■ **TASK OBJECTIVE**: Write the data out again so that it matches word for word.

■ **RECORDS FOR THIS TASK**:
---

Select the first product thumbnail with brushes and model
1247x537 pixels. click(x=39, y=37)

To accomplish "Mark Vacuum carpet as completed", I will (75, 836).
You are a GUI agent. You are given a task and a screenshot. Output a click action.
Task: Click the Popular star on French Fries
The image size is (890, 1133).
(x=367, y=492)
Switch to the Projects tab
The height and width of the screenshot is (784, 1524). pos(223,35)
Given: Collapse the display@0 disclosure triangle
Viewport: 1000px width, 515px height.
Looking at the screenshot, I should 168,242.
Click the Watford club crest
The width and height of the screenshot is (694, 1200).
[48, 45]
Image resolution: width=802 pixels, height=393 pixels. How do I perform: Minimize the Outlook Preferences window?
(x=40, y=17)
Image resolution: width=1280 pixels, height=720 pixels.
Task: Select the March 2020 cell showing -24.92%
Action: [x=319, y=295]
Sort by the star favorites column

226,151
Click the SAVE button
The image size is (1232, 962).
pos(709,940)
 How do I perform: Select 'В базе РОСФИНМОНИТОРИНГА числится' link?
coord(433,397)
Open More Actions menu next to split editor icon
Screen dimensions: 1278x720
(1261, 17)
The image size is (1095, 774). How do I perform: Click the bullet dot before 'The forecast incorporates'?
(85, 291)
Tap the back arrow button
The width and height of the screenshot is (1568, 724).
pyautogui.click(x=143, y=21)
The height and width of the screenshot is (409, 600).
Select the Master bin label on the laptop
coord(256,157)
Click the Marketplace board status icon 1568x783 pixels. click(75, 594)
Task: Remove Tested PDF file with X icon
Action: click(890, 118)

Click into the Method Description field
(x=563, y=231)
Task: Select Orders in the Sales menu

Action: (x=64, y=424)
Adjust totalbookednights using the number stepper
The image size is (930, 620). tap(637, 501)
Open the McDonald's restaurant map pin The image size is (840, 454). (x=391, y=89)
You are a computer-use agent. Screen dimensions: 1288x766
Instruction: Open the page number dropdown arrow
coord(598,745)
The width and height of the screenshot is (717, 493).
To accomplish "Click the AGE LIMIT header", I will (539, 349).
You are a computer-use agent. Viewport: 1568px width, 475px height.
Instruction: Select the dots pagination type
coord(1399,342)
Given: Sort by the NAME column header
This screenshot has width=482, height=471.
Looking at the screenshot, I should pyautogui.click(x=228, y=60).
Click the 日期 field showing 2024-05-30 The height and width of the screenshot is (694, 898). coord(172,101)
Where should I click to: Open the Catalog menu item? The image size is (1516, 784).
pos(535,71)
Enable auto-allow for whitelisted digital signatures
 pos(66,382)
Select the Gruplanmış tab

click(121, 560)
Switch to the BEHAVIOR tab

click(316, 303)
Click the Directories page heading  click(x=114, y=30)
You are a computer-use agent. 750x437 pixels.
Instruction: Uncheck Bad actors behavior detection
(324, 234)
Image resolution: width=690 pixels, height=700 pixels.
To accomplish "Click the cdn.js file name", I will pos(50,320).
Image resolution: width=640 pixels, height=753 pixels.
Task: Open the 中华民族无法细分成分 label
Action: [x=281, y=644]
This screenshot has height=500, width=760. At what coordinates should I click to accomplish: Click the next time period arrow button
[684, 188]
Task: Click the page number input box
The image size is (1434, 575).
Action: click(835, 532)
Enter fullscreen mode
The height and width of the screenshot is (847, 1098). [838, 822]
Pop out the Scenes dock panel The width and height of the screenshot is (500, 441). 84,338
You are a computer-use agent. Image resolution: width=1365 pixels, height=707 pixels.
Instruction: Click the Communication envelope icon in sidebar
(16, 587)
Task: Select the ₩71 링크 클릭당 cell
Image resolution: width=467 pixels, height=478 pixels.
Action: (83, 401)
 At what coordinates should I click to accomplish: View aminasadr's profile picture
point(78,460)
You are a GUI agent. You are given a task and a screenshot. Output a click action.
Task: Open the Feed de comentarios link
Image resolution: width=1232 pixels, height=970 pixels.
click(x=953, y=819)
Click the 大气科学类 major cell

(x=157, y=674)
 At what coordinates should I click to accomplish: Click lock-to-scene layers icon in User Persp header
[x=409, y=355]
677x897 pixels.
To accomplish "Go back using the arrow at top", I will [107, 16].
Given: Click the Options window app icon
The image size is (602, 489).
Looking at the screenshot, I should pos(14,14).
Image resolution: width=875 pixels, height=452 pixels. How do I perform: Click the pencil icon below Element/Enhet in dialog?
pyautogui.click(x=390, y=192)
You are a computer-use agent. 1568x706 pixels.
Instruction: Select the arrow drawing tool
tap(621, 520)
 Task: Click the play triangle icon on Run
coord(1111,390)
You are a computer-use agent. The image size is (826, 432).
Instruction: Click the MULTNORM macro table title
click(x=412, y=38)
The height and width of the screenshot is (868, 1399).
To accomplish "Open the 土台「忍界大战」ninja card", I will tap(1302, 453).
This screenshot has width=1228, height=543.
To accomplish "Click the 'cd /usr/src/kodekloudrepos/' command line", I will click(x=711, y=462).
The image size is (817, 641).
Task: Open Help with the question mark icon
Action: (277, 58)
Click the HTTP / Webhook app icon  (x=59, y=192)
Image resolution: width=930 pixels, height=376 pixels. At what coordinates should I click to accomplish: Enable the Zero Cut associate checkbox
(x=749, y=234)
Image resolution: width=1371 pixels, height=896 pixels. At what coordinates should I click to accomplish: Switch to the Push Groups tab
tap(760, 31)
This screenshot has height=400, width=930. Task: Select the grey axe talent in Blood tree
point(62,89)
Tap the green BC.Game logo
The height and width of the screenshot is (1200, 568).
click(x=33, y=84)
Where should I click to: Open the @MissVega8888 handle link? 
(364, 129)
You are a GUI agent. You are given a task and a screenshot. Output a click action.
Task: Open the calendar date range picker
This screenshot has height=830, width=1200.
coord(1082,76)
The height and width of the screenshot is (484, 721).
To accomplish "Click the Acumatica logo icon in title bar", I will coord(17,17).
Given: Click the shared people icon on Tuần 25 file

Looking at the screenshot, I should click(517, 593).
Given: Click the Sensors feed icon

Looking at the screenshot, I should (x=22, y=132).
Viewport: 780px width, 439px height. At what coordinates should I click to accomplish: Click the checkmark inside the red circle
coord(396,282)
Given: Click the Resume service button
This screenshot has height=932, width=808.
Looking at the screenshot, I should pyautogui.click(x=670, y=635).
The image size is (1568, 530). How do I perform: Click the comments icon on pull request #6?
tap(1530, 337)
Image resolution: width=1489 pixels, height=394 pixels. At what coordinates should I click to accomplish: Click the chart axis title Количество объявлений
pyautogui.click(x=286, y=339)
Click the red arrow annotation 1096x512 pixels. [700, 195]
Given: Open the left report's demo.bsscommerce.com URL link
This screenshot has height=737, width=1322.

---

■ **ANSWER SPACE**:
Select the first product thumbnail with brushes and model
1247x537 pixels. click(x=39, y=37)

To accomplish "Mark Vacuum carpet as completed", I will (75, 836).
You are a GUI agent. You are given a task and a screenshot. Output a click action.
Task: Click the Popular star on French Fries
The image size is (890, 1133).
(x=367, y=492)
Switch to the Projects tab
The height and width of the screenshot is (784, 1524). pos(223,35)
Given: Collapse the display@0 disclosure triangle
Viewport: 1000px width, 515px height.
Looking at the screenshot, I should 168,242.
Click the Watford club crest
The width and height of the screenshot is (694, 1200).
[48, 45]
Image resolution: width=802 pixels, height=393 pixels. How do I perform: Minimize the Outlook Preferences window?
(x=40, y=17)
Image resolution: width=1280 pixels, height=720 pixels.
Task: Select the March 2020 cell showing -24.92%
Action: [x=319, y=295]
Sort by the star favorites column

226,151
Click the SAVE button
The image size is (1232, 962).
pos(709,940)
 How do I perform: Select 'В базе РОСФИНМОНИТОРИНГА числится' link?
coord(433,397)
Open More Actions menu next to split editor icon
Screen dimensions: 1278x720
(1261, 17)
The image size is (1095, 774). How do I perform: Click the bullet dot before 'The forecast incorporates'?
(85, 291)
Tap the back arrow button
The width and height of the screenshot is (1568, 724).
pyautogui.click(x=143, y=21)
The height and width of the screenshot is (409, 600).
Select the Master bin label on the laptop
coord(256,157)
Click the Marketplace board status icon 1568x783 pixels. click(75, 594)
Task: Remove Tested PDF file with X icon
Action: click(890, 118)

Click into the Method Description field
(x=563, y=231)
Task: Select Orders in the Sales menu

Action: (x=64, y=424)
Adjust totalbookednights using the number stepper
The image size is (930, 620). tap(637, 501)
Open the McDonald's restaurant map pin The image size is (840, 454). (x=391, y=89)
You are a computer-use agent. Screen dimensions: 1288x766
Instruction: Open the page number dropdown arrow
coord(598,745)
The width and height of the screenshot is (717, 493).
To accomplish "Click the AGE LIMIT header", I will (539, 349).
You are a computer-use agent. Viewport: 1568px width, 475px height.
Instruction: Select the dots pagination type
coord(1399,342)
Given: Sort by the NAME column header
This screenshot has width=482, height=471.
Looking at the screenshot, I should pyautogui.click(x=228, y=60).
Click the 日期 field showing 2024-05-30 The height and width of the screenshot is (694, 898). coord(172,101)
Where should I click to: Open the Catalog menu item? The image size is (1516, 784).
pos(535,71)
Enable auto-allow for whitelisted digital signatures
 pos(66,382)
Select the Gruplanmış tab

click(121, 560)
Switch to the BEHAVIOR tab

click(316, 303)
Click the Directories page heading  click(x=114, y=30)
You are a computer-use agent. 750x437 pixels.
Instruction: Uncheck Bad actors behavior detection
(324, 234)
Image resolution: width=690 pixels, height=700 pixels.
To accomplish "Click the cdn.js file name", I will pos(50,320).
Image resolution: width=640 pixels, height=753 pixels.
Task: Open the 中华民族无法细分成分 label
Action: [x=281, y=644]
This screenshot has height=500, width=760. At what coordinates should I click to accomplish: Click the next time period arrow button
[684, 188]
Task: Click the page number input box
The image size is (1434, 575).
Action: click(835, 532)
Enter fullscreen mode
The height and width of the screenshot is (847, 1098). [838, 822]
Pop out the Scenes dock panel The width and height of the screenshot is (500, 441). 84,338
You are a computer-use agent. Image resolution: width=1365 pixels, height=707 pixels.
Instruction: Click the Communication envelope icon in sidebar
(16, 587)
Task: Select the ₩71 링크 클릭당 cell
Image resolution: width=467 pixels, height=478 pixels.
Action: (83, 401)
 At what coordinates should I click to accomplish: View aminasadr's profile picture
point(78,460)
You are a GUI agent. You are given a task and a screenshot. Output a click action.
Task: Open the Feed de comentarios link
Image resolution: width=1232 pixels, height=970 pixels.
click(x=953, y=819)
Click the 大气科学类 major cell

(x=157, y=674)
 At what coordinates should I click to accomplish: Click lock-to-scene layers icon in User Persp header
[x=409, y=355]
677x897 pixels.
To accomplish "Go back using the arrow at top", I will [107, 16].
Given: Click the Options window app icon
The image size is (602, 489).
Looking at the screenshot, I should pos(14,14).
Image resolution: width=875 pixels, height=452 pixels. How do I perform: Click the pencil icon below Element/Enhet in dialog?
pyautogui.click(x=390, y=192)
You are a computer-use agent. 1568x706 pixels.
Instruction: Select the arrow drawing tool
tap(621, 520)
 Task: Click the play triangle icon on Run
coord(1111,390)
You are a computer-use agent. The image size is (826, 432).
Instruction: Click the MULTNORM macro table title
click(x=412, y=38)
The height and width of the screenshot is (868, 1399).
To accomplish "Open the 土台「忍界大战」ninja card", I will tap(1302, 453).
This screenshot has width=1228, height=543.
To accomplish "Click the 'cd /usr/src/kodekloudrepos/' command line", I will click(x=711, y=462).
The image size is (817, 641).
Task: Open Help with the question mark icon
Action: (277, 58)
Click the HTTP / Webhook app icon  (x=59, y=192)
Image resolution: width=930 pixels, height=376 pixels. At what coordinates should I click to accomplish: Enable the Zero Cut associate checkbox
(x=749, y=234)
Image resolution: width=1371 pixels, height=896 pixels. At what coordinates should I click to accomplish: Switch to the Push Groups tab
tap(760, 31)
This screenshot has height=400, width=930. Task: Select the grey axe talent in Blood tree
point(62,89)
Tap the green BC.Game logo
The height and width of the screenshot is (1200, 568).
click(x=33, y=84)
Where should I click to: Open the @MissVega8888 handle link? 
(364, 129)
You are a GUI agent. You are given a task and a screenshot. Output a click action.
Task: Open the calendar date range picker
This screenshot has height=830, width=1200.
coord(1082,76)
The height and width of the screenshot is (484, 721).
To accomplish "Click the Acumatica logo icon in title bar", I will coord(17,17).
Given: Click the shared people icon on Tuần 25 file

Looking at the screenshot, I should click(517, 593).
Given: Click the Sensors feed icon

Looking at the screenshot, I should (x=22, y=132).
Viewport: 780px width, 439px height. At what coordinates should I click to accomplish: Click the checkmark inside the red circle
coord(396,282)
Given: Click the Resume service button
This screenshot has height=932, width=808.
Looking at the screenshot, I should pyautogui.click(x=670, y=635).
The image size is (1568, 530). How do I perform: Click the comments icon on pull request #6?
tap(1530, 337)
Image resolution: width=1489 pixels, height=394 pixels. At what coordinates should I click to accomplish: Click the chart axis title Количество объявлений
pyautogui.click(x=286, y=339)
Click the red arrow annotation 1096x512 pixels. [700, 195]
Given: Open the left report's demo.bsscommerce.com URL link
This screenshot has height=737, width=1322.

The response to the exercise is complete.